**WORK INSTRUCTION**
Once "This screenshot has" turns up in a line below, reproduce that line and those after it exactly, stopping after the line with "Where should I"; leave pictures out.

**INPUT MATERIAL**
---+---
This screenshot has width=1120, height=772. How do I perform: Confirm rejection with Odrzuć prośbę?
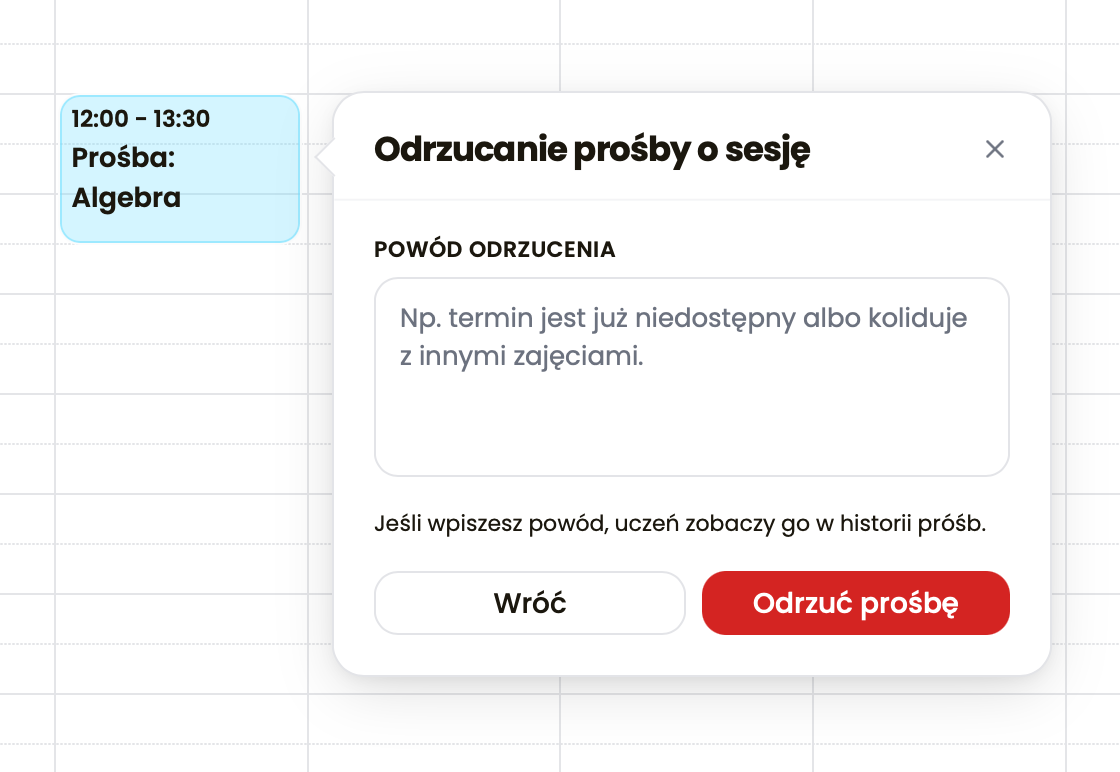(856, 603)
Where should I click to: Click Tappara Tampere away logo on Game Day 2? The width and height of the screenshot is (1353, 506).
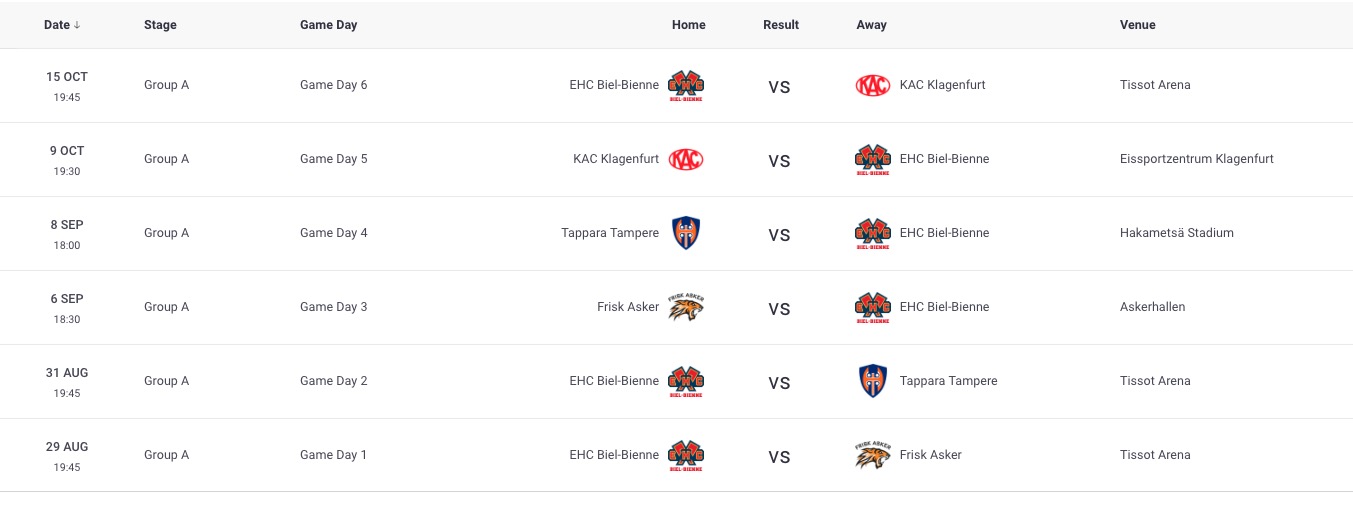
---+---
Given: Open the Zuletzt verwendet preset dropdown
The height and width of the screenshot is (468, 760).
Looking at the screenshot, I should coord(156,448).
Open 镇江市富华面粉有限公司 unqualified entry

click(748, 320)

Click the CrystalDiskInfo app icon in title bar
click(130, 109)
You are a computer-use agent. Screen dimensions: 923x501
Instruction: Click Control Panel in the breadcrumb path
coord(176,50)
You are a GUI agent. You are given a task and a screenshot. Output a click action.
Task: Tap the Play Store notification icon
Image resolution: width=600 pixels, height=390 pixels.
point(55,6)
---+---
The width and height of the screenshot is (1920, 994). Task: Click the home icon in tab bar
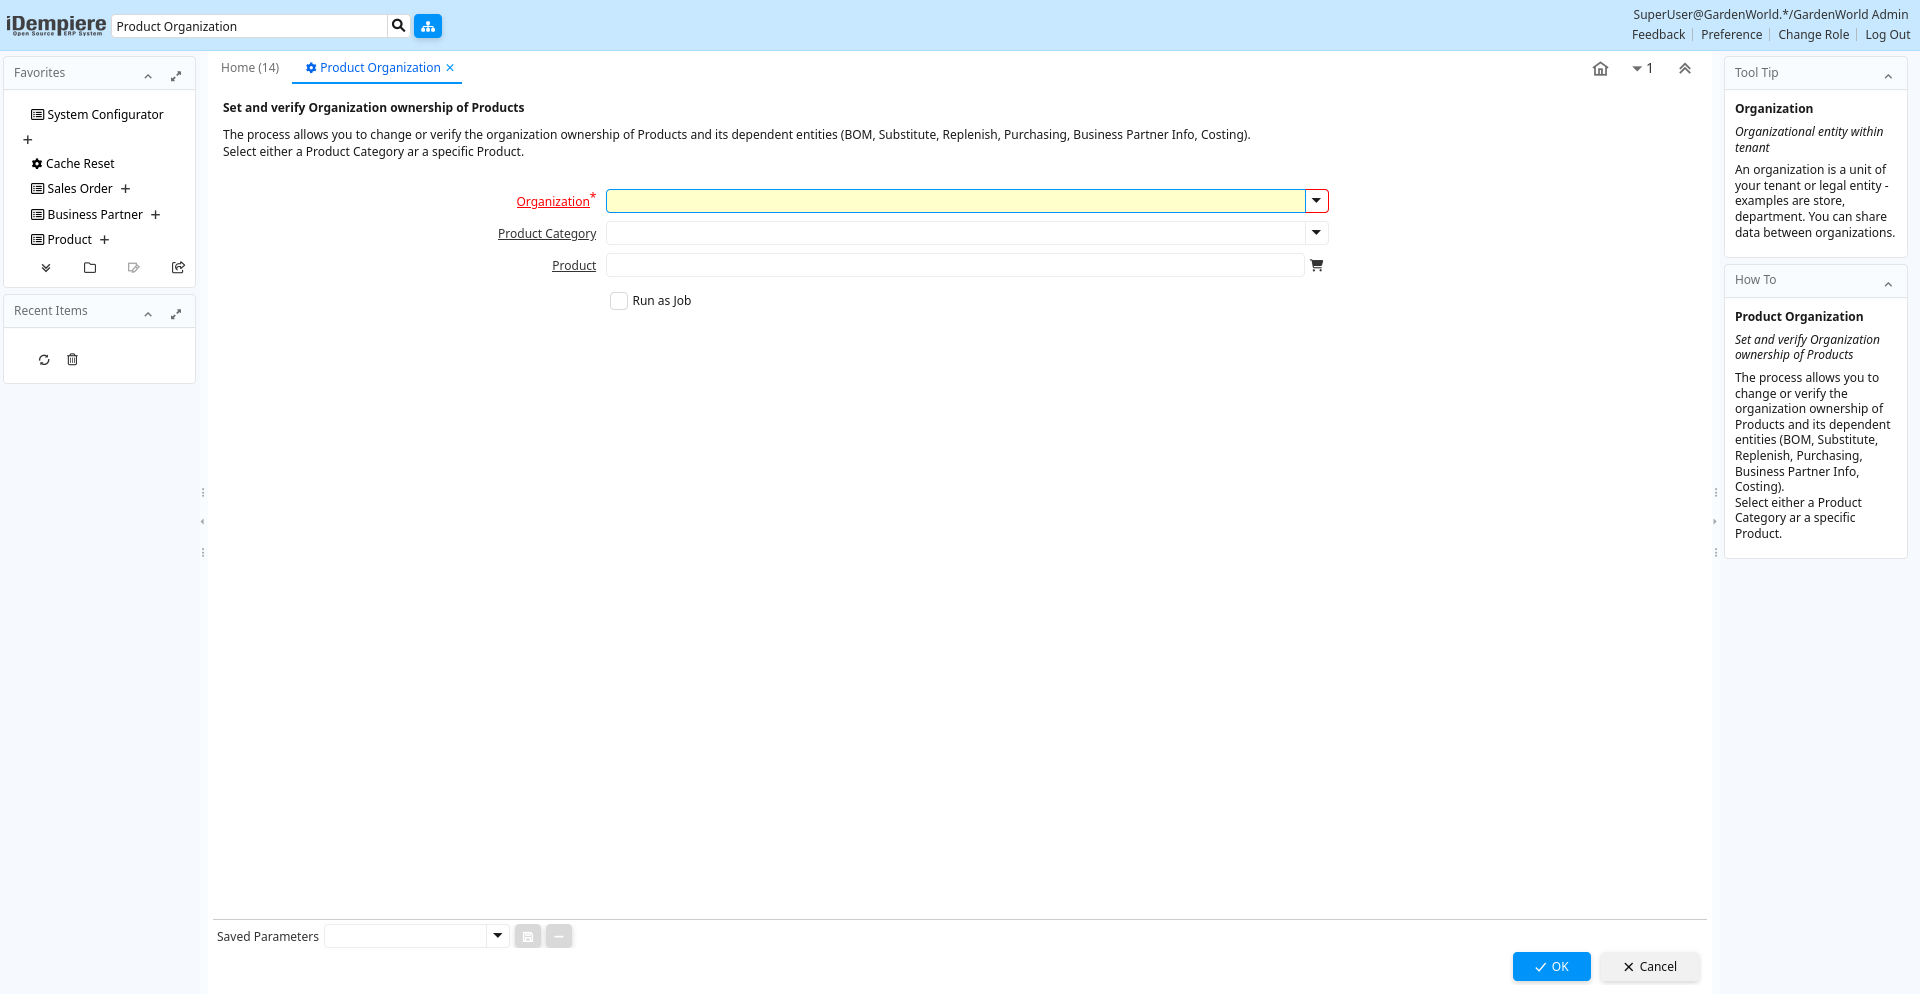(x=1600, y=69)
---+---
**EXERCISE ANSWER**
This screenshot has width=1120, height=772. How do I perform: Confirm rejection with Odrzuć prośbę?
(856, 603)
Where should I click to: Click Tappara Tampere away logo on Game Day 2? The width and height of the screenshot is (1353, 506).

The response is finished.